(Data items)
= = = =
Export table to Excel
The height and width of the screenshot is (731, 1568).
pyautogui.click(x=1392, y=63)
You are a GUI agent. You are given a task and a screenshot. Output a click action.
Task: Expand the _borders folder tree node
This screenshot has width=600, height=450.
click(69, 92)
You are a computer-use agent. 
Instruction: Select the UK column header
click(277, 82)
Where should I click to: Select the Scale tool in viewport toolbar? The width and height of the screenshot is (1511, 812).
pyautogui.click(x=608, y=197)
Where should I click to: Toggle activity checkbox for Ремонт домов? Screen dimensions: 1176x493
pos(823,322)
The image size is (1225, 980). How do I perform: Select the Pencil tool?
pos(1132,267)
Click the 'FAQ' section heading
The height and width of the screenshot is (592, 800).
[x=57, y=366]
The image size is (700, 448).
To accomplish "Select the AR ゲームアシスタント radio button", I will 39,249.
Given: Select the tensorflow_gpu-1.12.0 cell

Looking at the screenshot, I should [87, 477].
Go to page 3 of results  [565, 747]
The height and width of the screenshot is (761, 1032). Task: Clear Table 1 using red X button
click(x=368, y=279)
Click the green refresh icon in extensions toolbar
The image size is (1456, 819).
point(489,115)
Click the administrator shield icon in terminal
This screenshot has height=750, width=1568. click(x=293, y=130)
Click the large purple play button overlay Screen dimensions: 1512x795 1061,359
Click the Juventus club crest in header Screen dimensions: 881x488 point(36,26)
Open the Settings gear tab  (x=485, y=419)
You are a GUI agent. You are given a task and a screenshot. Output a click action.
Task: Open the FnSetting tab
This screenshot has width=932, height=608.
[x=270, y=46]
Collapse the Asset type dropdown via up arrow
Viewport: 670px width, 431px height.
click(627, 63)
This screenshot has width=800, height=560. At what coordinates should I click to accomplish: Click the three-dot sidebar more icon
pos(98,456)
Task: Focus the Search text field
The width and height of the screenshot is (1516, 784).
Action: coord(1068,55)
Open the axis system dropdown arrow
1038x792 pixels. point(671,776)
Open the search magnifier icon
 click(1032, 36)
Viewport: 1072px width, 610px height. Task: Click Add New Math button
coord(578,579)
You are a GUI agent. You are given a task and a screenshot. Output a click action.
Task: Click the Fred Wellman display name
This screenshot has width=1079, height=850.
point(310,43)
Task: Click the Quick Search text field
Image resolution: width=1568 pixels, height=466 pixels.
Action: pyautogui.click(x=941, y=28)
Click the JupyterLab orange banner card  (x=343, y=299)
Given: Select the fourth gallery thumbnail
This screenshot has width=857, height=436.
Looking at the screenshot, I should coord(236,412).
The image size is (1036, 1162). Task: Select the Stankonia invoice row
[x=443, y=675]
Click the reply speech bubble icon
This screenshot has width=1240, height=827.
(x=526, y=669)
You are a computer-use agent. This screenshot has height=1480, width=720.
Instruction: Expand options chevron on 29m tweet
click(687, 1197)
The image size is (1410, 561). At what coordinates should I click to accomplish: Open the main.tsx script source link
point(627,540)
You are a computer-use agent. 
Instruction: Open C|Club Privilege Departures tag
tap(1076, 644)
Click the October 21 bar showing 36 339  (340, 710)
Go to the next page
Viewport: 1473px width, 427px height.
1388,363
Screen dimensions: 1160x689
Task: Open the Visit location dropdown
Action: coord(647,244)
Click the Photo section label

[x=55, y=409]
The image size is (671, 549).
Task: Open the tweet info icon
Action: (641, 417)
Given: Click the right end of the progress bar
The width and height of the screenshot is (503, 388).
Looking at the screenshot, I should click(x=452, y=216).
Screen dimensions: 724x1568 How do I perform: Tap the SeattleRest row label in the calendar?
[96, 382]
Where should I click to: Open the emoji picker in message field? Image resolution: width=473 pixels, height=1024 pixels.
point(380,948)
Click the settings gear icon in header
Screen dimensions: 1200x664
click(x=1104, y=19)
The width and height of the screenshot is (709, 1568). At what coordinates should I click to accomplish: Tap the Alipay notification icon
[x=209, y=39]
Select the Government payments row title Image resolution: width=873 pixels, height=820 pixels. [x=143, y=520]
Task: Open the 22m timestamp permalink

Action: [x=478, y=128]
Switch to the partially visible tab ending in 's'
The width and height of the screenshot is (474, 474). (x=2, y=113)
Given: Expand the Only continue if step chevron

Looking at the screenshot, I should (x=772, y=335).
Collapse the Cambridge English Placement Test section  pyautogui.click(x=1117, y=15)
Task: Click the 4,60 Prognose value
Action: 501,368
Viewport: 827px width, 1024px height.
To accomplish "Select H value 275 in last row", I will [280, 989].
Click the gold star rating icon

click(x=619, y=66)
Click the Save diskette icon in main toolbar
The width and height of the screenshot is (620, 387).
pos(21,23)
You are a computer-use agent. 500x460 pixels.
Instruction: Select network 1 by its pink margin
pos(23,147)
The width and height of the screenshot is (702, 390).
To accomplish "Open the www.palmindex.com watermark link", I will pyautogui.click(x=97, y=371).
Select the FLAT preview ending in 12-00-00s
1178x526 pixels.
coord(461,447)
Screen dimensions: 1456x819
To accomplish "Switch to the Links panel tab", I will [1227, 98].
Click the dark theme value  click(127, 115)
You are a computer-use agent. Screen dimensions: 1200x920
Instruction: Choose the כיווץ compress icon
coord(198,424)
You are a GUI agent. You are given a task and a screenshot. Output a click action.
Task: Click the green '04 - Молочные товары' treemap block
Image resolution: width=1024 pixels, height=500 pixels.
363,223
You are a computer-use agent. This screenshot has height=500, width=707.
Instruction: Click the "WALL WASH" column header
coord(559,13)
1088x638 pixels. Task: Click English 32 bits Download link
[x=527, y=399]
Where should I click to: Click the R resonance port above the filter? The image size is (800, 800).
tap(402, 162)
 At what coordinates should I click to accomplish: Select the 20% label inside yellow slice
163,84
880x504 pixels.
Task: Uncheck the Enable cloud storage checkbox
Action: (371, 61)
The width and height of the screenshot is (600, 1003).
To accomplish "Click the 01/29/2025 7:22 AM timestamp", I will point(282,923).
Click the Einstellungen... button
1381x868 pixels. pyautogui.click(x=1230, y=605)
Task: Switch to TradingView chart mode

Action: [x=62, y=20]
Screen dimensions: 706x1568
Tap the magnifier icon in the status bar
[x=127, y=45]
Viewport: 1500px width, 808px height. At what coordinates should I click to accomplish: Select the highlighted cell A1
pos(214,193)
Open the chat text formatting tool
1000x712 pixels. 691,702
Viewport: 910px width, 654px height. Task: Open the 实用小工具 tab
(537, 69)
= = = =
(Task objective) Look through the entries and return each line that has the word "gear" in it.

(Response to the task)
Open the Settings gear tab  (x=485, y=419)
Click the settings gear icon in header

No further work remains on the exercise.